Investigate switching network algorithms to pgr_djikstra

[spencerrecneps]

Refer to https://github.com/azavea/pfb/pull/18

Test performance improvements from connecting census blocks via pgr_dijkstra instead of pgr_drivingdistance.

[spencerrecneps]

@flibbertigibbet Any thoughts on switching to pgr_johnson()? I'm finding that running pgr_dijkstra on each block pair is no more efficient (and possibly much less efficient) than the previous approach.

I believe pgr_johnson() could be used to populate the reachable_roads* tables much more efficiently than either of our other approaches. The drawback is that it appears to be a massive resource hog (which makes sense since we're effectively storing the whole graph in memory for the operation). Might also present problems for parallelization.

[spencerrecneps]

For reference I ran pgr_johnson() on roads within the test neighborhood boundary in Cambridge and returned 19 million results in 14 minutes. Not bad. Run time and number of rows would be higher if I expanded to our 11,000 ft max distance but still seems manageable. Trying to run it on the entire region crashed our PostGIS server.

[flibbertigibbet]

The intent with trying pgr_dijkstra I thought was to filter the origin nodes to only those in bounds, which the driving distance function would not allow.

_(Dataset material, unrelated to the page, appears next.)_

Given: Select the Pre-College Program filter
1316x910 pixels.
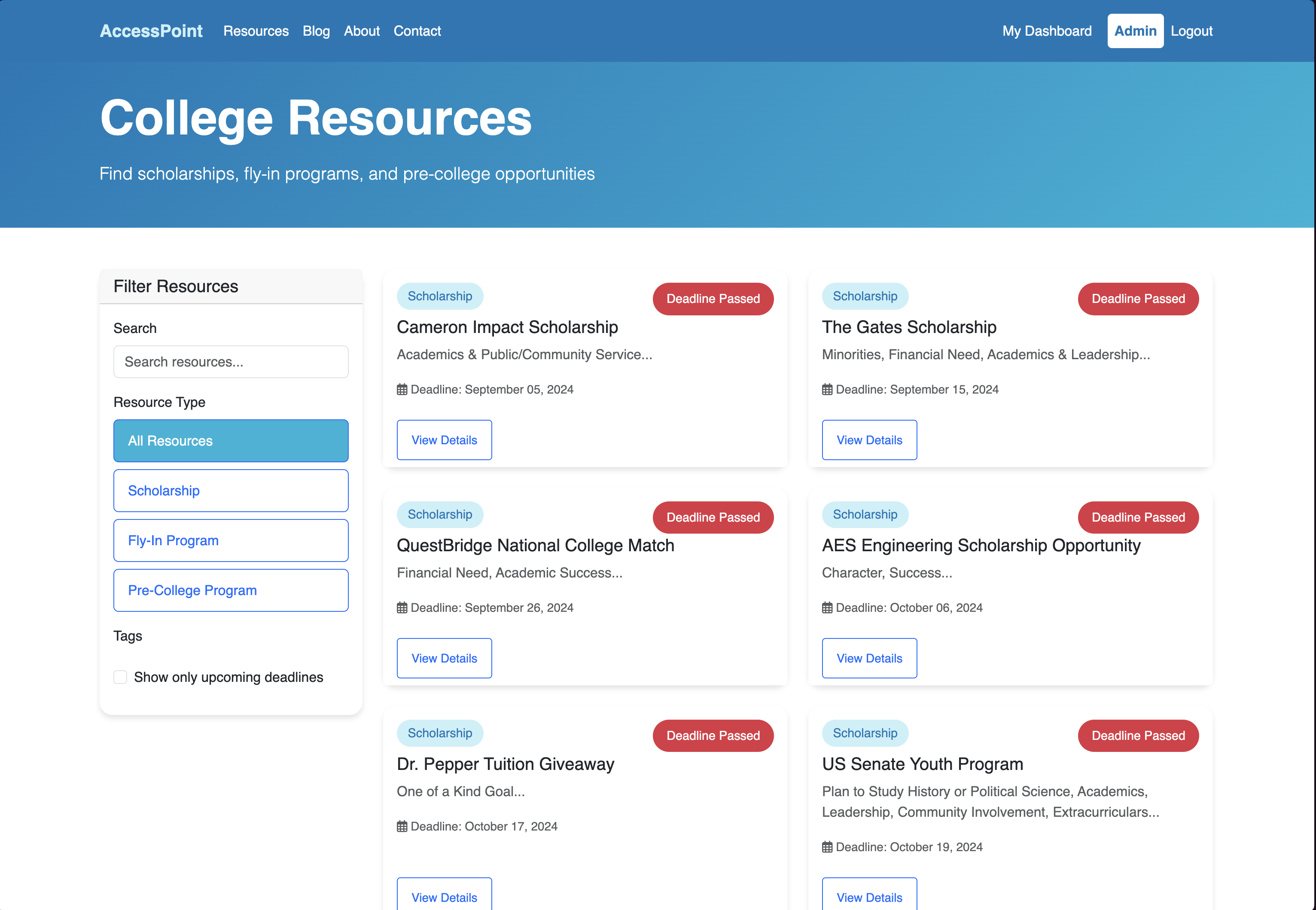Looking at the screenshot, I should coord(230,590).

That should reduce run time by about 3/4, as that's how many nodes (for Boulder at least) are in the graph but outside the neighborhood bounds.

[spencerrecneps]

I believe the current implementation already filters origin nodes to those within the neighborhood boundary. This is being accomplished by:

EXISTS (
            SELECT  1
            FROM    neighborhood_boundary AS b
            WHERE   ST_Intersects(b.geom,r1.geom)
)

I think the main source of the performance issues is that we're recreating the entire road graph every time we make a call to either pgr_drivingdistance or pgr_dijkstra. If we go with pgr_johnson we create the graph only once and then store the results in the neighborhood_reachable_roads table.

Come to think of it, that's probably a good way to describe the whole setup: we're effectively saving the graph to a table for quick retrieval later. So pgr_johnson basically lets us dump the graph all at once whereas with pgr_drivingdistance and pgr_dijkstra we're dumping the graph piece by piece.

I've created a branch on my fork to implement pgr_johnson. I'll submit it to you for testing when I'm done and we'll see how it stacks up.

[flibbertigibbet]

The filter above is in the outer query and not in the nodes specified to the pgr function. I expect it is calculating the travelshed for every graph node, then discarding the results for those outside the bounds when it gets to filtering in the outer query.

[spencerrecneps]

I'm rubbish with EXPLAIN ANALYZE but in theory wouldn't the planner be incorporating this filter by throwing out ways (and by extension the origin vertices) that don't pass the test before calling pgr_drivingdistance?

In any case, I tested an implementation with pgr_dijkstra yesterday and stopped it after almost 2 hours. I can't remember what my times were for pgr_drivingdistance but I'm pretty sure pgr_johnson will be orders of magnitude faster and deliver the same results.